**Problem:** Beneath this task are records; tally the lines in them that contain "tweet" and report only the number.

Data records
--- START ---

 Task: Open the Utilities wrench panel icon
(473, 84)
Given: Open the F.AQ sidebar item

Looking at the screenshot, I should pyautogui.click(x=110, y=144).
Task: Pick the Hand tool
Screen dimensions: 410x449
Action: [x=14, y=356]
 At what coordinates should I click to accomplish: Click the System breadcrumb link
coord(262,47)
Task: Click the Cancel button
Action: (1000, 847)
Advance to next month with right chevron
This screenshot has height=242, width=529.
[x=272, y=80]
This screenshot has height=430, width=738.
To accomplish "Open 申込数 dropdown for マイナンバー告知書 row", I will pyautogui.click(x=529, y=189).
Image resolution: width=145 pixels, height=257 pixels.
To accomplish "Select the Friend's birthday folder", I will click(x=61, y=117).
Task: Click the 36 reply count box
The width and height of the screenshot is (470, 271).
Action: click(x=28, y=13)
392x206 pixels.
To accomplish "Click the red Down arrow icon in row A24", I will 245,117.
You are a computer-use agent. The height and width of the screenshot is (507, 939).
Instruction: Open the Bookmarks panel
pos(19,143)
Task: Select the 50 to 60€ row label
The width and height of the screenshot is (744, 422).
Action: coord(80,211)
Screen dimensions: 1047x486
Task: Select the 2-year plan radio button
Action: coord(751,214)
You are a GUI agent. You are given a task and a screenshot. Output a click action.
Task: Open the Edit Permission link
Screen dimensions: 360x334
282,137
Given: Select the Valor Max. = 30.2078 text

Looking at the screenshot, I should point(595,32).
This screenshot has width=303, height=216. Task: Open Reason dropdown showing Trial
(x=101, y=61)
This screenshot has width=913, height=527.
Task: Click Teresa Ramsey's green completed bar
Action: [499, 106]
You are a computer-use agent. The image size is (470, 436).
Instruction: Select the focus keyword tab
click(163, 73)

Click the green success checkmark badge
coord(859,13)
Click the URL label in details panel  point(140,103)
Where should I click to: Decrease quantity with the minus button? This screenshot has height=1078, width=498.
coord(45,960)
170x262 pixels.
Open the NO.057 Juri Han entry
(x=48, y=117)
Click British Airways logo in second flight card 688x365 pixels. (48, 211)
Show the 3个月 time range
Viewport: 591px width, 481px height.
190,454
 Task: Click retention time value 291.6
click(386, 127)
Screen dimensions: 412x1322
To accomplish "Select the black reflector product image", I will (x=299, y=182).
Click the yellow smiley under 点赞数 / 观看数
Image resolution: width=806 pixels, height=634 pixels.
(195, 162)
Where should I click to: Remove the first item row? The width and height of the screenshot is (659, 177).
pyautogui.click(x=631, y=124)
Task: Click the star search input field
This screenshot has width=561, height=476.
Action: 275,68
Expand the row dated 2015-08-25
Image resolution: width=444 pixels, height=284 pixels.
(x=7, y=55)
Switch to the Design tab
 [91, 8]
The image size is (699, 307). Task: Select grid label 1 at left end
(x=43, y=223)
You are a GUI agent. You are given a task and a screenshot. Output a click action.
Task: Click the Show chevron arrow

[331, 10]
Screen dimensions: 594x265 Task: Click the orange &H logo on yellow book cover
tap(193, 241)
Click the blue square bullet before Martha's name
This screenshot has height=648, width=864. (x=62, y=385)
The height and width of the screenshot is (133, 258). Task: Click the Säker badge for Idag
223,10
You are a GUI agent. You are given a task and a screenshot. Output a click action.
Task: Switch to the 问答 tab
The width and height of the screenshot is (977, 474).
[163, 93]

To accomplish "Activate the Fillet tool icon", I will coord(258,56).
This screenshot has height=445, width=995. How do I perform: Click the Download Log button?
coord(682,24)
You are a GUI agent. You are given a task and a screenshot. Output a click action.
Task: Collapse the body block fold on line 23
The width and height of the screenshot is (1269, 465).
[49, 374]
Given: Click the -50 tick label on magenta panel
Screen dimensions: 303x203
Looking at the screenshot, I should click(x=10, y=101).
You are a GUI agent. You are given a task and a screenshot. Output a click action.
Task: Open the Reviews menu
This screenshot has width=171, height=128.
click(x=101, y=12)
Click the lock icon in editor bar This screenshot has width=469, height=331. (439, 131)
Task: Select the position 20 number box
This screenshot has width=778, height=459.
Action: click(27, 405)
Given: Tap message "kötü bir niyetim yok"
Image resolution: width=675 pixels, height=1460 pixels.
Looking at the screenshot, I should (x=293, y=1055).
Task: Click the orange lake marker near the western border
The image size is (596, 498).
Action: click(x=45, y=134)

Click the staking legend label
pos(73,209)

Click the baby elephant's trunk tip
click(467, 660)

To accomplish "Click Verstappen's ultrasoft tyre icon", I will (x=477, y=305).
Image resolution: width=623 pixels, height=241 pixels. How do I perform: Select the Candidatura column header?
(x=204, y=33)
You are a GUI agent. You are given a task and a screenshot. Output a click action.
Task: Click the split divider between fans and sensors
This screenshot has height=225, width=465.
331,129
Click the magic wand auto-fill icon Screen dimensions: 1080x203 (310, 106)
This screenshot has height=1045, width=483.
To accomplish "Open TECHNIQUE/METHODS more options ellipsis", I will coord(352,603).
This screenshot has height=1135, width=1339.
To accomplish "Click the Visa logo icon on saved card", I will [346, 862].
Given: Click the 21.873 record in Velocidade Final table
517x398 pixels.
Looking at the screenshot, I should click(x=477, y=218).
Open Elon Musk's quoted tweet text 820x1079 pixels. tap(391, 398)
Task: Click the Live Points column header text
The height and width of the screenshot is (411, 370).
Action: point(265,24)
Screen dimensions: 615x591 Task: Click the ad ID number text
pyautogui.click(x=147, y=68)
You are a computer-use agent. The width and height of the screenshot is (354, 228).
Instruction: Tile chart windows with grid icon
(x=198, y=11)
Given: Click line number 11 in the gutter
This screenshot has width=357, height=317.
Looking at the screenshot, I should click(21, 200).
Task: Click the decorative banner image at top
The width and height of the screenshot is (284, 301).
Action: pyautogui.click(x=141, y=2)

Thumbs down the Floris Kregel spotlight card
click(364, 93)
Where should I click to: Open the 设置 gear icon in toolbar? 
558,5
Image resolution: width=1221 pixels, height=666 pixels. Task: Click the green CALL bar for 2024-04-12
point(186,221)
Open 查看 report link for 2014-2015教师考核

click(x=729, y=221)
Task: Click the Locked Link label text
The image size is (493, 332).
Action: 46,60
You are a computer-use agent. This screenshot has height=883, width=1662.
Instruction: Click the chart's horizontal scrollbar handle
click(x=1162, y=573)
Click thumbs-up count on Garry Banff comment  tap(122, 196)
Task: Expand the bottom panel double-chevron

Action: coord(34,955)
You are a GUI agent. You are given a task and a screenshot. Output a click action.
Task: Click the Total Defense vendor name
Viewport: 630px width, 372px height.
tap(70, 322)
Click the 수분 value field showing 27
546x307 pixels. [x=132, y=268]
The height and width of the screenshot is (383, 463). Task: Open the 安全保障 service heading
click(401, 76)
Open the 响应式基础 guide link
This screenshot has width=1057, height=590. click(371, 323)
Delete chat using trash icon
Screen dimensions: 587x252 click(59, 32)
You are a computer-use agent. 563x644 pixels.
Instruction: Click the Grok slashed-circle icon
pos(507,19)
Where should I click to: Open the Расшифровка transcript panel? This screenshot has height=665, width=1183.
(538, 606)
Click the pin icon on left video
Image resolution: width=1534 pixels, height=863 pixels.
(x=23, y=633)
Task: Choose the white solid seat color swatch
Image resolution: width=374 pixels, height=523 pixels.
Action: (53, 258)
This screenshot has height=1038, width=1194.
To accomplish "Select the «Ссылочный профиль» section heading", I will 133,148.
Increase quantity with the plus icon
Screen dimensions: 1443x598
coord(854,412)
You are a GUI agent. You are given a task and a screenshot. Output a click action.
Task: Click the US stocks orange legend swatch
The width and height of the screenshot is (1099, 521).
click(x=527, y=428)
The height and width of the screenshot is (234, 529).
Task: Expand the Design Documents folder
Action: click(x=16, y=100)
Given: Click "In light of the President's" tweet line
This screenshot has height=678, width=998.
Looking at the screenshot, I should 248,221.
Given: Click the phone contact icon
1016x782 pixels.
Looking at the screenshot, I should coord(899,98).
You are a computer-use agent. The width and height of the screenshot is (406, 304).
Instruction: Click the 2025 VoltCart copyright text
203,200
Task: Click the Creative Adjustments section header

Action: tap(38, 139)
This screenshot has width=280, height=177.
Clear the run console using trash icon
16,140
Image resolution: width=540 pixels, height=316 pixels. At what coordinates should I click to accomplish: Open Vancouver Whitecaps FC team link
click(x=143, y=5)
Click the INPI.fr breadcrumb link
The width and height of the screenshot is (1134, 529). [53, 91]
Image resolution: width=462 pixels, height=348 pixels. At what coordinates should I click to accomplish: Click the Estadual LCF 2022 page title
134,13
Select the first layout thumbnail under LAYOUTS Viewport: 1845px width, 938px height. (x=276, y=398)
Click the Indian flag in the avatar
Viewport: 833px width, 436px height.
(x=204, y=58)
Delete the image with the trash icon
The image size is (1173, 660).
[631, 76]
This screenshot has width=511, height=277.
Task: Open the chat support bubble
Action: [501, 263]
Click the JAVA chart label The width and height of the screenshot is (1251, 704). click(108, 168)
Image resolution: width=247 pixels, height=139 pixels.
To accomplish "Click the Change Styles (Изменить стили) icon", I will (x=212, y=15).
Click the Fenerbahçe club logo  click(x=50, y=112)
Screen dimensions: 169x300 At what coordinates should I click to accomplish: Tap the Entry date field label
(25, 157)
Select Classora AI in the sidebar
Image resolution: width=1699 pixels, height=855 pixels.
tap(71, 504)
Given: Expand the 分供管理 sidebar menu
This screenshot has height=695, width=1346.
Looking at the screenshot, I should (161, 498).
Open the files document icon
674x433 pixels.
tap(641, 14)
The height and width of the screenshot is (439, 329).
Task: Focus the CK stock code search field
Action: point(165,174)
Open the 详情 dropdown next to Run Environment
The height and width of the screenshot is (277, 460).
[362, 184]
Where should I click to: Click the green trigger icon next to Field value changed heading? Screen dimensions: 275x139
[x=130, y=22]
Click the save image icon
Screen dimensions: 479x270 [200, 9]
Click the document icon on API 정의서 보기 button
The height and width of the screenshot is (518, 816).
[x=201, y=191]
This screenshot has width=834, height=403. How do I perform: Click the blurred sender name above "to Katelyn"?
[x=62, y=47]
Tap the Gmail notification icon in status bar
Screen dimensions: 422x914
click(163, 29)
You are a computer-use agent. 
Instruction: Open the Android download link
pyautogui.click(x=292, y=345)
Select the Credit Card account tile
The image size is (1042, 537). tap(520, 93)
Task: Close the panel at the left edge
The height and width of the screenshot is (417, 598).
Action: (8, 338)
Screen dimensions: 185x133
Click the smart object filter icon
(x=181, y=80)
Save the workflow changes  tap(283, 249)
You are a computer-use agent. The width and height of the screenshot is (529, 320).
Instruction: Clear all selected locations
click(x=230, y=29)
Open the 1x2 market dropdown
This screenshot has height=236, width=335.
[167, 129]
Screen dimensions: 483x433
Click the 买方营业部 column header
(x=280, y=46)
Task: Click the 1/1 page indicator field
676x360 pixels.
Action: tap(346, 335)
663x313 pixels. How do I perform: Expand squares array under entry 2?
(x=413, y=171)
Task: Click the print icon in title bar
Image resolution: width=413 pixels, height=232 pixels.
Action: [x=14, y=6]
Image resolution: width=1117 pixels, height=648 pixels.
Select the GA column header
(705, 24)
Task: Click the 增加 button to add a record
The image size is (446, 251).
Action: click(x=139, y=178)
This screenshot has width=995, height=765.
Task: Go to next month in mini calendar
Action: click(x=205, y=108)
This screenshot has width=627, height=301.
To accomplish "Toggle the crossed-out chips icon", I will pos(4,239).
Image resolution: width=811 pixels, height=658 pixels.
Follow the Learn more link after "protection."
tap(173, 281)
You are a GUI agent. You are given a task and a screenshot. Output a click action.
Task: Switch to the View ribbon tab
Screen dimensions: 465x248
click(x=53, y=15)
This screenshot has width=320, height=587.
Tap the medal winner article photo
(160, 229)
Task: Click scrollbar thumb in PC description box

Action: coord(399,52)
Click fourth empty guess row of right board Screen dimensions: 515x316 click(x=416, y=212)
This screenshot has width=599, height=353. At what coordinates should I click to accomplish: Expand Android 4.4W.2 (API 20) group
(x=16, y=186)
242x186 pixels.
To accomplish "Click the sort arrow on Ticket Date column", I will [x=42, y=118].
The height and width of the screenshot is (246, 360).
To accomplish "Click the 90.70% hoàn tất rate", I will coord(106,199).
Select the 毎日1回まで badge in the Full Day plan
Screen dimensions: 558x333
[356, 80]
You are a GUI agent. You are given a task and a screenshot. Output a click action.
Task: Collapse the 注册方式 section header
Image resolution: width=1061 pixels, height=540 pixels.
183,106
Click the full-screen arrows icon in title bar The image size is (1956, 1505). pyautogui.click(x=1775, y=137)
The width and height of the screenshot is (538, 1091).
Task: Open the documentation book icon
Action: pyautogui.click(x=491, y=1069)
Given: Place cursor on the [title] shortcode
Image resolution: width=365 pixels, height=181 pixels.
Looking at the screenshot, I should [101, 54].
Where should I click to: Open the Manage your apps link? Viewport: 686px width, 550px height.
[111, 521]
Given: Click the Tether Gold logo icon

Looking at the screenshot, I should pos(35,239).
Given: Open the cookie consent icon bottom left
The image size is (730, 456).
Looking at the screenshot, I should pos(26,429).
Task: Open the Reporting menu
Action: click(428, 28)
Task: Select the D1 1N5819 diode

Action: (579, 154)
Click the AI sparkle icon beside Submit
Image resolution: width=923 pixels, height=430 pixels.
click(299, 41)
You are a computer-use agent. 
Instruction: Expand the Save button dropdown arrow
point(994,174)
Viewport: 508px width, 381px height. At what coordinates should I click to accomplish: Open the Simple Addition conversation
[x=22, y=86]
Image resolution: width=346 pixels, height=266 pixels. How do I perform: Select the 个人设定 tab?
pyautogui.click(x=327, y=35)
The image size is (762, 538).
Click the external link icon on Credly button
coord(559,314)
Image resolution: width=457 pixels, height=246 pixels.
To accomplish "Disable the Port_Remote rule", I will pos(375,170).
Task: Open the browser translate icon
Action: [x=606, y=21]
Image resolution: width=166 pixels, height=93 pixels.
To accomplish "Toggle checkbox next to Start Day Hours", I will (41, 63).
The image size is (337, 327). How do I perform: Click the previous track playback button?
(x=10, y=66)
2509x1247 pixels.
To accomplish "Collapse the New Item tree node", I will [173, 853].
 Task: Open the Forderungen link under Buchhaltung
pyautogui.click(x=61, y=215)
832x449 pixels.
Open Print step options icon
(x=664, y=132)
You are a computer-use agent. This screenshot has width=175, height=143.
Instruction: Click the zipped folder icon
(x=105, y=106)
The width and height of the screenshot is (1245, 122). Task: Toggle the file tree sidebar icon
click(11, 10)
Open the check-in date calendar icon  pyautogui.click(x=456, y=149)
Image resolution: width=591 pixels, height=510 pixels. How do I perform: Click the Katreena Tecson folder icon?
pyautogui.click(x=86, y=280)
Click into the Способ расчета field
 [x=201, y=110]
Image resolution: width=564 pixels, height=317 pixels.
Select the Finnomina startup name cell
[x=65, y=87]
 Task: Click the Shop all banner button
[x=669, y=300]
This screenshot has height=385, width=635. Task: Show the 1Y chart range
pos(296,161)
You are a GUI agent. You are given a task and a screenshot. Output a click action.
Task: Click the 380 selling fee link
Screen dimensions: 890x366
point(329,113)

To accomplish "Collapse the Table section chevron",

--- END ---

**Answer area:** 2